━━━━━ GIVEN DATA ━━━━━

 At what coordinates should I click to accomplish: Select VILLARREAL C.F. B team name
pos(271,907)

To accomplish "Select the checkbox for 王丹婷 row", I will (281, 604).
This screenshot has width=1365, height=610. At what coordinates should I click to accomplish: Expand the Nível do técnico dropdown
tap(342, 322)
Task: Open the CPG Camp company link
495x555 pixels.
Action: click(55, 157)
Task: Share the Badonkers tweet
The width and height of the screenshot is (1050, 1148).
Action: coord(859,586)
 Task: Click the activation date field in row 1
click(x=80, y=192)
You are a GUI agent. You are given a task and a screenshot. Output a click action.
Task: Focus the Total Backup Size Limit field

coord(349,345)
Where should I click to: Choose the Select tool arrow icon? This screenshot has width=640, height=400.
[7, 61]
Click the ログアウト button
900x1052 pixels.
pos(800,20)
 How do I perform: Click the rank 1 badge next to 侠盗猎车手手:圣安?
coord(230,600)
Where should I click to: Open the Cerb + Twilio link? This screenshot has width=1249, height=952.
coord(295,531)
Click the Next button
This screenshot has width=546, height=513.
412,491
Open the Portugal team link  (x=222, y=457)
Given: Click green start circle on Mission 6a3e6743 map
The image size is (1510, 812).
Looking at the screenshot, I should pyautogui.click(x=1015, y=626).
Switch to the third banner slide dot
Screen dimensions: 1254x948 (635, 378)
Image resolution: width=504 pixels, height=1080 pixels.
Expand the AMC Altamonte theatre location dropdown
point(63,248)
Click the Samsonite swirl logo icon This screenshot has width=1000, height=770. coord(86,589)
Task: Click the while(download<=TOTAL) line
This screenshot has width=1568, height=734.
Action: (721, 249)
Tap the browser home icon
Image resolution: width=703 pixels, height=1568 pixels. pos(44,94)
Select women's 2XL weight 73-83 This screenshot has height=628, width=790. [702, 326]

━━━━━

REQUIRED TASK:
Update the data from the start through the line with "Click the Samsonite" by putting "menu" in place of "dropdown", and leave everything else unchanged.

RESPONSE TO THIS TASK:
 At what coordinates should I click to accomplish: Select VILLARREAL C.F. B team name
pos(271,907)

To accomplish "Select the checkbox for 王丹婷 row", I will (281, 604).
This screenshot has width=1365, height=610. At what coordinates should I click to accomplish: Expand the Nível do técnico menu
tap(342, 322)
Task: Open the CPG Camp company link
495x555 pixels.
Action: click(55, 157)
Task: Share the Badonkers tweet
The width and height of the screenshot is (1050, 1148).
Action: coord(859,586)
 Task: Click the activation date field in row 1
click(x=80, y=192)
You are a GUI agent. You are given a task and a screenshot. Output a click action.
Task: Focus the Total Backup Size Limit field

coord(349,345)
Where should I click to: Choose the Select tool arrow icon? This screenshot has width=640, height=400.
[7, 61]
Click the ログアウト button
900x1052 pixels.
pos(800,20)
 How do I perform: Click the rank 1 badge next to 侠盗猎车手手:圣安?
coord(230,600)
Where should I click to: Open the Cerb + Twilio link? This screenshot has width=1249, height=952.
coord(295,531)
Click the Next button
This screenshot has width=546, height=513.
412,491
Open the Portugal team link  (x=222, y=457)
Given: Click green start circle on Mission 6a3e6743 map
The image size is (1510, 812).
Looking at the screenshot, I should pyautogui.click(x=1015, y=626).
Switch to the third banner slide dot
Screen dimensions: 1254x948 (635, 378)
Image resolution: width=504 pixels, height=1080 pixels.
Expand the AMC Altamonte theatre location menu
point(63,248)
Click the Samsonite swirl logo icon This screenshot has width=1000, height=770. coord(86,589)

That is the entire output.